In 1944 a full board and essentially sound report was submitted by Dr Shepherd to the Secretary of State on the strife and problems then prevailing in the sugar industry.

“Dr Shepherd’s most important recommendation was that an advisory sugar board should be set up,” the report said.

“This recommendation, on the advice of the Governor, was approved by the Secretary of State and steps were announced for legislation. Since then, no action whatsoever has been taken.

“The millers and one of the two groups of growers each objected to an advisory sugar board, and the two governments just allowed a good scheme to die. Had they pressed on with legislation, there might well have been no cause for our commission to be appointed some 16 years later.

“The millers are entitled to be proud of the part they have played in developing the sugar industry in Fiji during the last 80 years.

“We are grateful to them for their frankness at the public hearings and later with us. We have received all the information that we could expect and a full answer to every question.

“We must, however, criticise them severely for their handling of the growers in 1959 and 1960.

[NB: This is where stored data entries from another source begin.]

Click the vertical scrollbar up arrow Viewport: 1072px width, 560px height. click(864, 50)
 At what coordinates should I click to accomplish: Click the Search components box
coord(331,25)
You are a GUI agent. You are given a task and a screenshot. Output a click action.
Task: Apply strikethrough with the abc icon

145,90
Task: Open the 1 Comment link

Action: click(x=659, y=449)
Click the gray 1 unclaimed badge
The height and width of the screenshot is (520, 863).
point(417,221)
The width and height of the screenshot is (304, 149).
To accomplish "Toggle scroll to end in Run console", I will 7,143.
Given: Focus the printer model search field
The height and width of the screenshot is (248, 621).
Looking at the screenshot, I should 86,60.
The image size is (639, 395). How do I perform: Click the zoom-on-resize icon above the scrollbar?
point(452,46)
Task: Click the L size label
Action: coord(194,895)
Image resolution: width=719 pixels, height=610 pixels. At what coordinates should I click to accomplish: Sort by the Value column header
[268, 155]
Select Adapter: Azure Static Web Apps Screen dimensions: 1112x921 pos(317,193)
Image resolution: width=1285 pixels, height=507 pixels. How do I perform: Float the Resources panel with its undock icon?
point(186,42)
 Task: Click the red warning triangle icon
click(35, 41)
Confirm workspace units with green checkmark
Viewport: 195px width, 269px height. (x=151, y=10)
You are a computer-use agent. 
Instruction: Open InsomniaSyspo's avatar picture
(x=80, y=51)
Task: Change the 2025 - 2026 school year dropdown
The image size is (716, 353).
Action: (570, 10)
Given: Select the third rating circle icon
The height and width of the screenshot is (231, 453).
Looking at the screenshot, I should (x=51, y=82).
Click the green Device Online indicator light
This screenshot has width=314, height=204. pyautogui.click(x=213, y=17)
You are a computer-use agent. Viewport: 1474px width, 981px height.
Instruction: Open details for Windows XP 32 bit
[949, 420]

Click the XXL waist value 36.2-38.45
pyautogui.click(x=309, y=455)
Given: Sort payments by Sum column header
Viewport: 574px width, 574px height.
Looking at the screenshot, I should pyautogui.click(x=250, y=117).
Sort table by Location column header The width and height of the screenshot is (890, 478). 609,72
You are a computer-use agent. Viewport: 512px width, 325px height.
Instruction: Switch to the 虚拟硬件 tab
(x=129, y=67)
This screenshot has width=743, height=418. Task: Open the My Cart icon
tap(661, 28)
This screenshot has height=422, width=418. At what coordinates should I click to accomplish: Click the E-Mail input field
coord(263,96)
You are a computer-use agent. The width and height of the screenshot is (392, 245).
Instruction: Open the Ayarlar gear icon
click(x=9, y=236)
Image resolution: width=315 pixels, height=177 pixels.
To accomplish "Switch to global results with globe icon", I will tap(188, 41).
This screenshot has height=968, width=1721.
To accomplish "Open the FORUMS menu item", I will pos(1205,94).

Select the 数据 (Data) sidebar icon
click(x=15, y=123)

“The proceedings have been described as negotiations, but this is hardly a correct description.

“The millers’ main contention was that their share of sugar proceeds had become inadequate, and that for that reason they could not afford to pay the growers such as high price for cane as in the past.

“Yet they did not produce for the growers any accounts of any sort of any stage until our public hearings.

“This was no way to deal with people who admittedly were to have a share of the sugar proceeds.

“We place the main blame for this attitude on the board of directors in Australia. Not one of them saw the growers during these talks, and no real delegated power to negotiate or to give figures unconditionally was given to the millers’ representatives on the spot.

“We now find that their main argument was in fact broadly true. It was a thousand pities that some of the copious figures now publicly given were not offered unconditionally to the growers’ leaders at the start.”